==== Provided records

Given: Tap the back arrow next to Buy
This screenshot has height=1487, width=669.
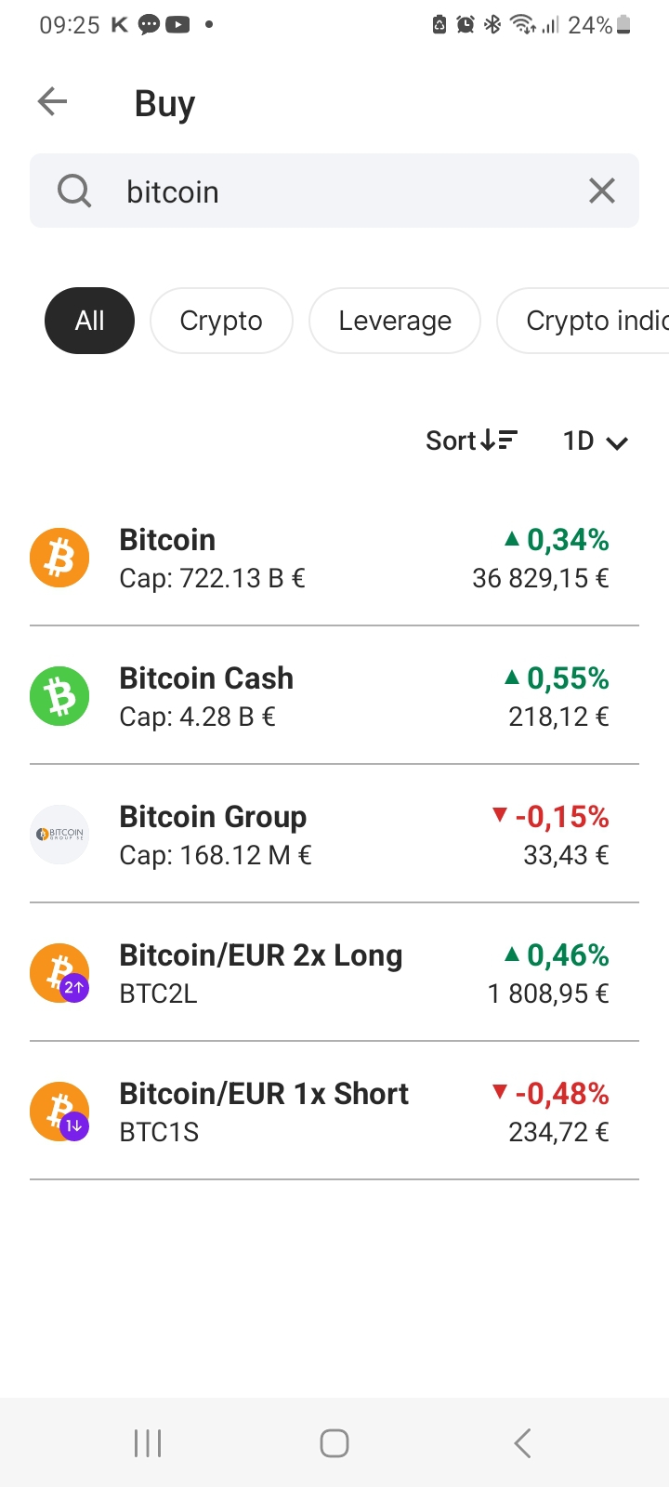Looking at the screenshot, I should pos(53,101).
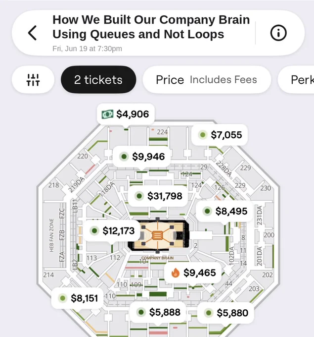Select the hot $9,465 flame price marker

click(193, 273)
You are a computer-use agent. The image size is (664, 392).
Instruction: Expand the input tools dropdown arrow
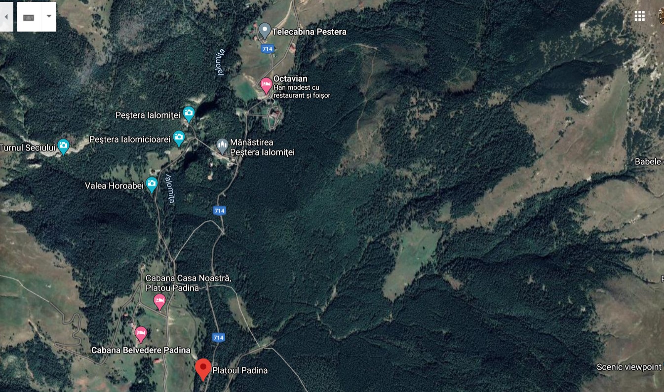coord(48,17)
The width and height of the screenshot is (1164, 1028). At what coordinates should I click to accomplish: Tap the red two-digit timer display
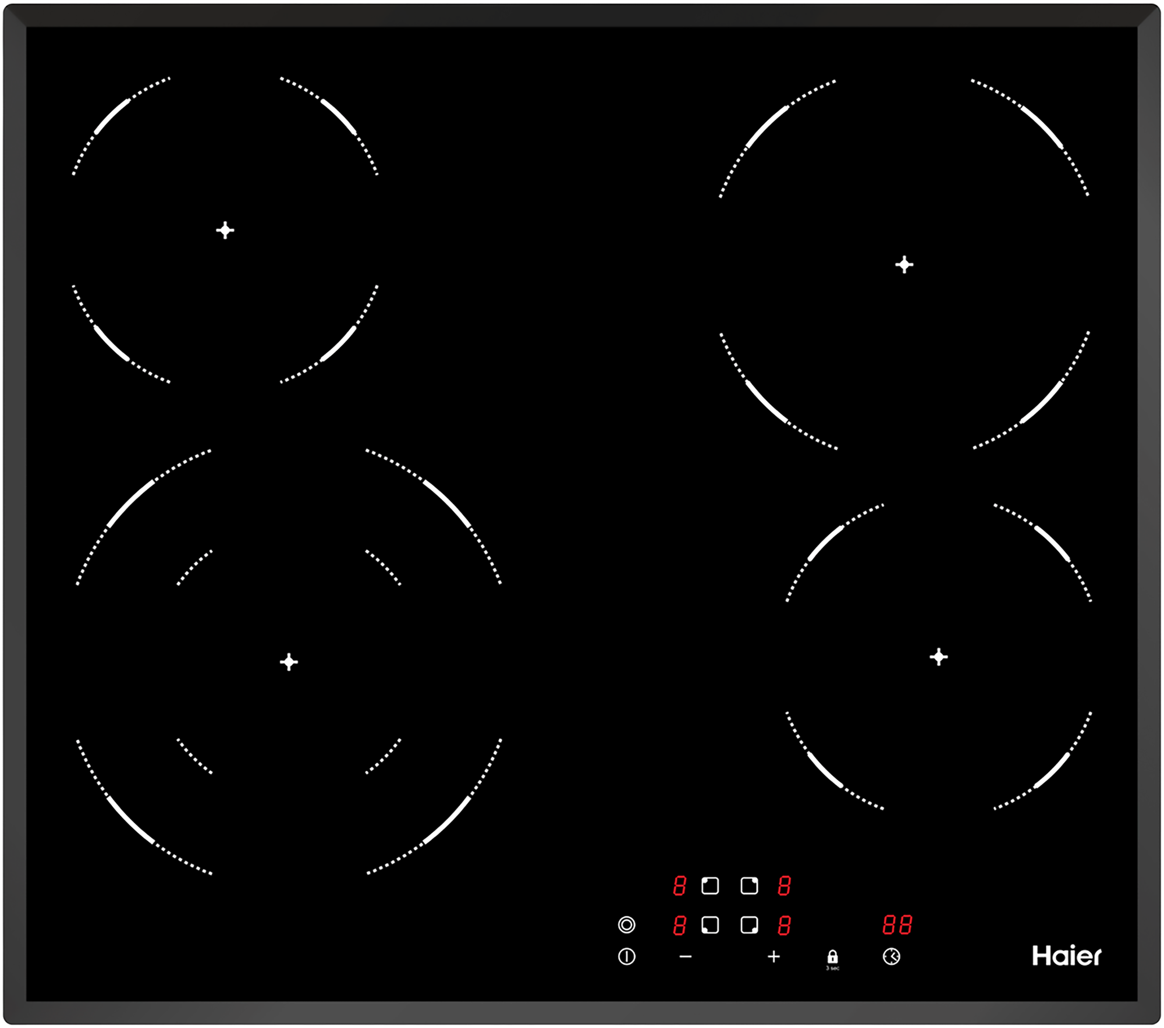[897, 924]
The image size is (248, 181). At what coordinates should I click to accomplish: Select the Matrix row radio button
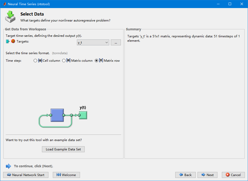click(97, 61)
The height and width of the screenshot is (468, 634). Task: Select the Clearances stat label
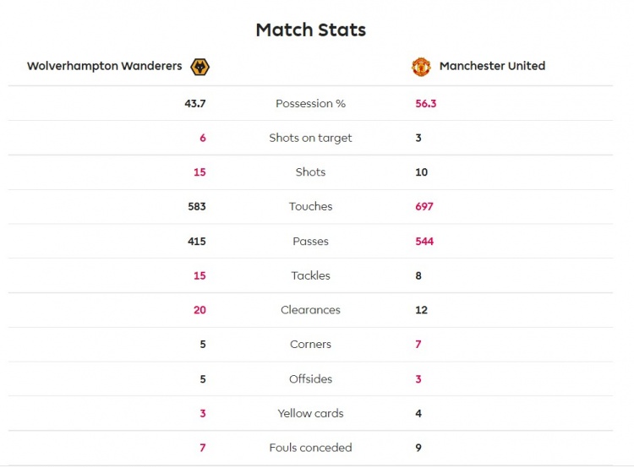pos(310,310)
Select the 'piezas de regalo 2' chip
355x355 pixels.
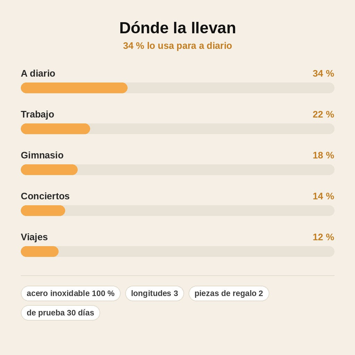coord(229,293)
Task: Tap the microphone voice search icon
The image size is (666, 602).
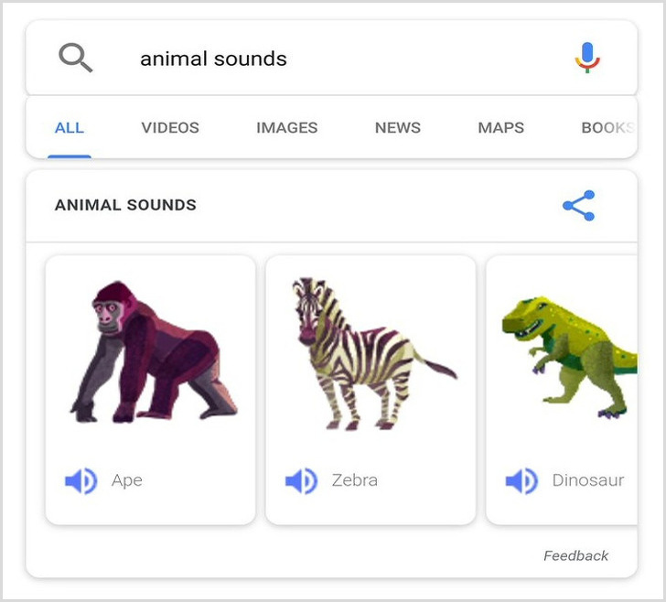Action: click(586, 59)
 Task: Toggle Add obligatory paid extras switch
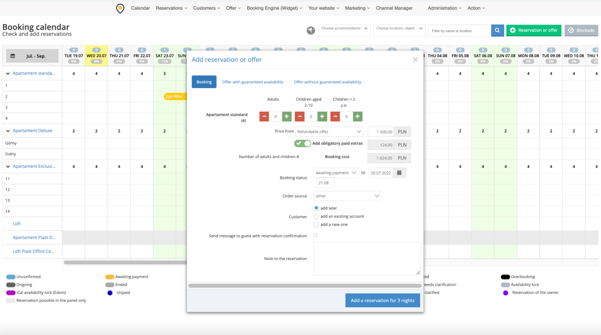[302, 144]
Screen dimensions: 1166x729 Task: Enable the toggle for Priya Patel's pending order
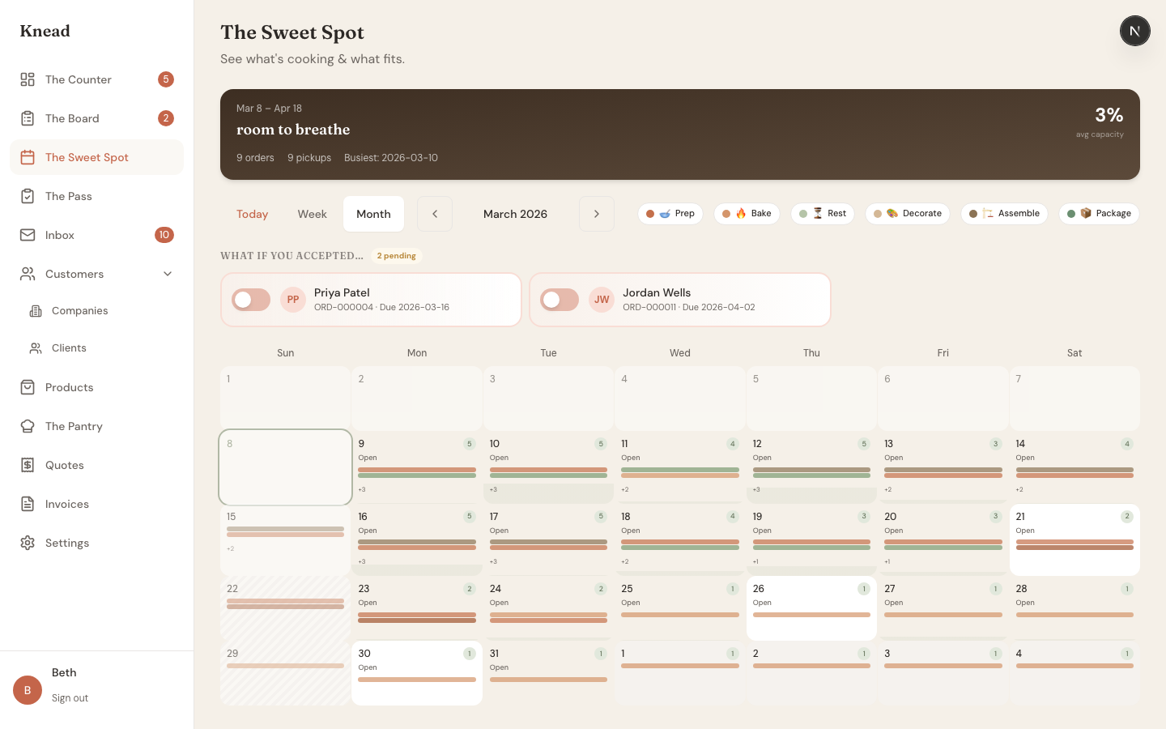[x=251, y=300]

========

§ Set task: Convert the listing above into a Markdown table with a Number column and an Entry column, one row per line. Skip blank lines and leave the pictures out.

§ Exercise response:
| Number | Entry |
|---|---|
| 1 | Given: Tap the back arrow next to Buy |
| 2 | This screenshot has height=1487, width=669. |
| 3 | Looking at the screenshot, I should pos(53,101). |
| 4 | Select the hot $9,465 flame price marker |
| 5 | click(193, 273) |
| 6 | You are a computer-use agent. The image size is (664, 392). |
| 7 | Instruction: Expand the input tools dropdown arrow |
| 8 | coord(48,17) |
| 9 | The width and height of the screenshot is (1164, 1028). At what coordinates should I click to accomplish: Tap the red two-digit timer display |
| 10 | [897, 924] |
| 11 | The image size is (248, 181). At what coordinates should I click to accomplish: Select the Matrix row radio button |
| 12 | click(97, 61) |
| 13 | The height and width of the screenshot is (468, 634). Task: Select the Clearances stat label |
| 14 | pos(310,310) |
| 15 | Select the 'piezas de regalo 2' chip |
| 16 | 355x355 pixels. |
| 17 | coord(229,293) |
| 18 | Task: Tap the microphone voice search icon |
| 19 | The image size is (666, 602). |
| 20 | Action: click(586, 59) |
| 21 |  Task: Toggle Add obligatory paid extras switch |
| 22 | [302, 144] |
| 23 | Screen dimensions: 1166x729 Task: Enable the toggle for Priya Patel's pending order |
| 24 | [x=251, y=300] |